EXCERPTED PASSAGE
Lately there’s been a lot of media coverage about “languishing” and people experiencing stress due to COVID-19 restrictions.

I hate to admit it, but I think I have finally succumbed to COVID burnout. I managed quite well over the last year, but the late spring and the mountains of snow have taken their toll. It was a long wait to see our field full of snow transform into a temporary pond and the paths on our rural property turn to mushy, muddy paths. I have finally hung up my snowshoes. I’m seeing fuzzy, grey crocus heads peeking out of the ground and soon they’ll unfurl to reveal their purple petals.

At the beginning of the COVID lockdown, we were just moving into the spring season. I had ambitious plans to do more writing, creative activities, gardening, camping and learning new things. I did much of that and felt thankful that I had the time, energy and resources, but as COVID conditions continued, my energy lagged in the last few months. Now I feel unfocused, listless, unmotivated, sometimes irritable and just plain lazy!

Unfortunately I seem to have run out of steam. I usually manage to go for daily walks and enjoy the outdoors, but my creative pursuits and the long list of spring-cleaning tasks lie in wait. With no guests coming for dinner or visiting inside, we seem to have gotten used to the accumulation of items that migrate from our various personal spaces to the dining room table, kitchen counter and entryway. Now that our deck and BBQ are clear of snow, we’ll soon be able to have friends over. Hopefully that will result in us catching the spring-cleaning bug at our house.

ACTIVITY 1
Render the sentence "I have finally hung up my snowshoes." from the COVID burnout post in Spanish.
ACTIVITY 2
Return the section of the COVID burnout post starting with "Lately there’s been" and going on through "their purple petals.", copied word for word.
ACTIVITY 3
Write the next part of the COVID burnout post, picking up after its final sentence.
None of the rows are needed for this work.

DATA TO EXAMINE
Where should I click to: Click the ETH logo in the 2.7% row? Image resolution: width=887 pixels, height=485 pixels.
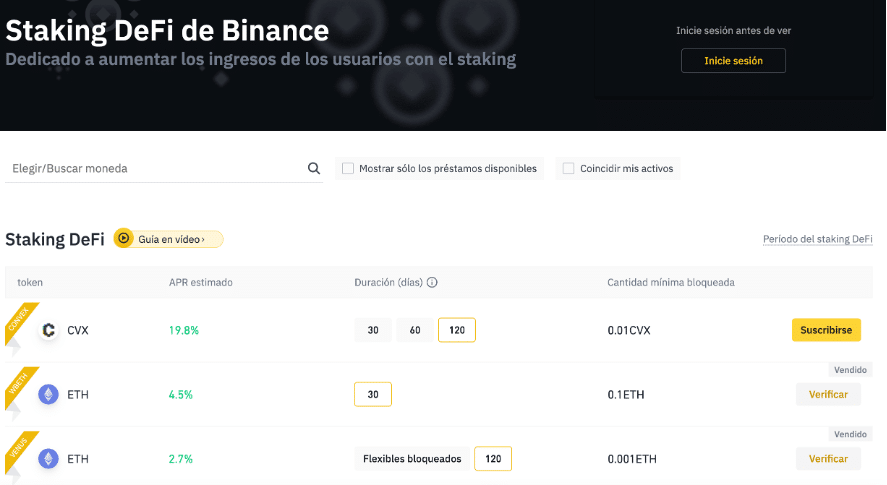tap(48, 458)
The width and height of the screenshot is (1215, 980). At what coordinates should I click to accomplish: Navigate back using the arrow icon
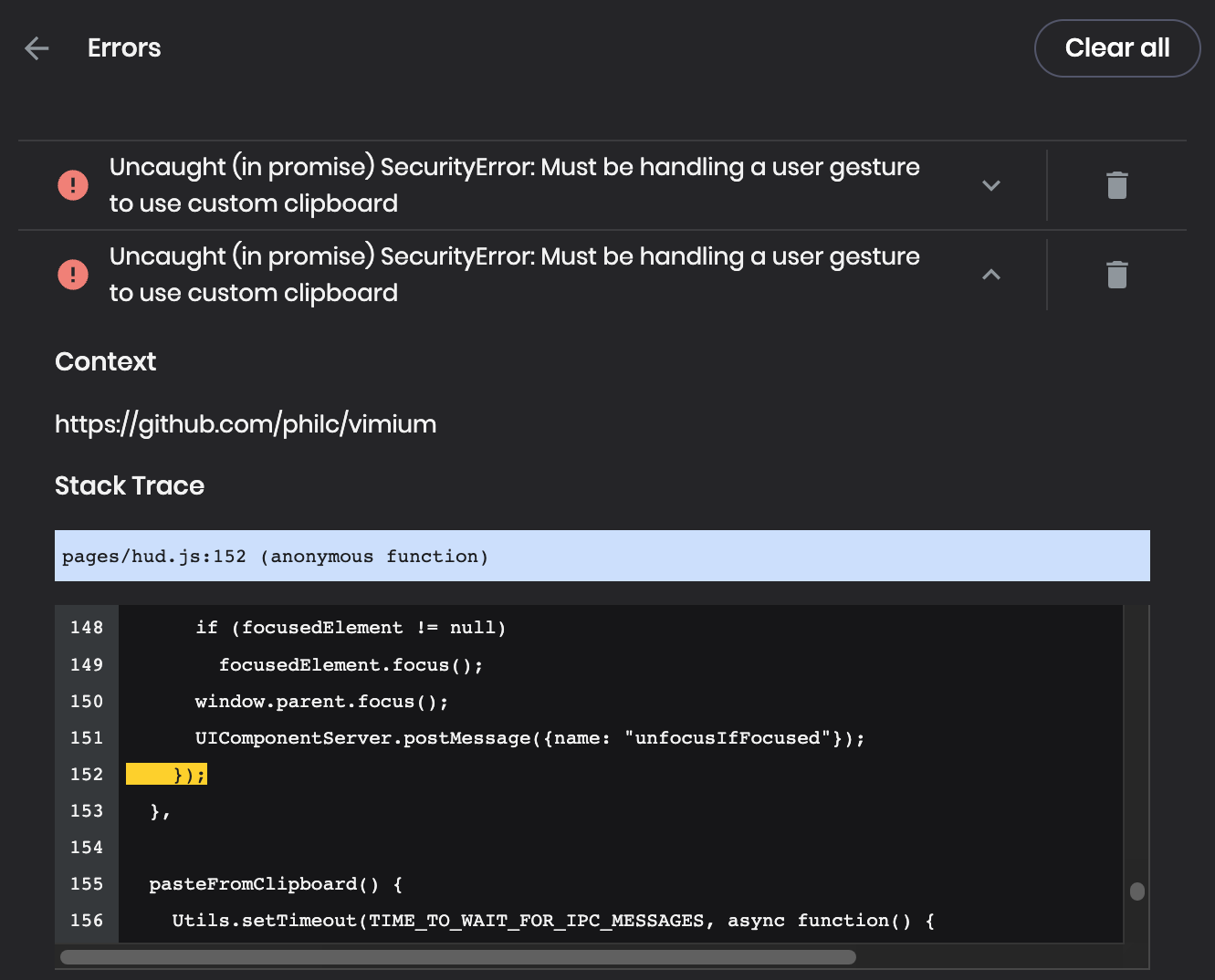click(x=36, y=47)
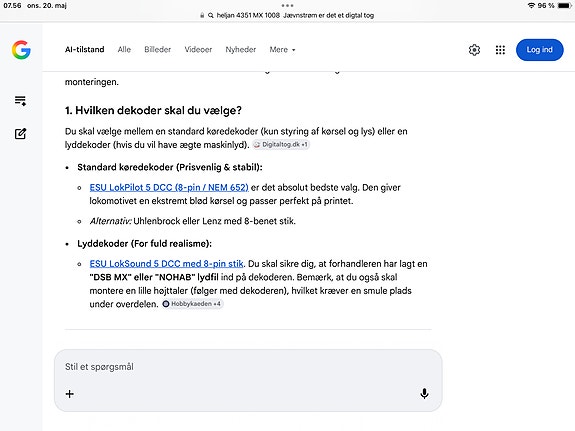Open the Google apps grid
This screenshot has width=575, height=431.
tap(500, 50)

REPLY 1
Por fin he colgado mis raquetas de nieve.

REPLY 2
Lately there’s been a lot of media coverage about “languishing” and people experiencing stress due to COVID-19 restrictions.

I hate to admit it, but I think I have finally succumbed to COVID burnout. I managed quite well over the last year, but the late spring and the mountains of snow have taken their toll. It was a long wait to see our field full of snow transform into a temporary pond and the paths on our rural property turn to mushy, muddy paths. I have finally hung up my snowshoes. I’m seeing fuzzy, grey crocus heads peeking out of the ground and soon they’ll unfurl to reveal their purple petals.

REPLY 3
Will we all be gardening in earnest this year? Perhaps, like me, you’ve started your vegetable, herb and flower seeds, and put in your order for local bedding plants. I bought my seeds in early March to ensure I wouldn’t be caught by the seed shortage like last year. Anyone need some pea seeds? I seem to have a stockpile. Last May when I went to look for manure and peat moss, it was not to be found in the stores. I’ll be sure to get it early this year when it becomes available. I experiment with trying a new veggie or flower variety every season. Last year it was the broccoflower known as Romanesco broccoli. It is bright green and has odd spear-like shapes jutting out across its surface. It’s beautiful and tasty! I’ll have to see what new variety of veggies or flowers attracts me this year.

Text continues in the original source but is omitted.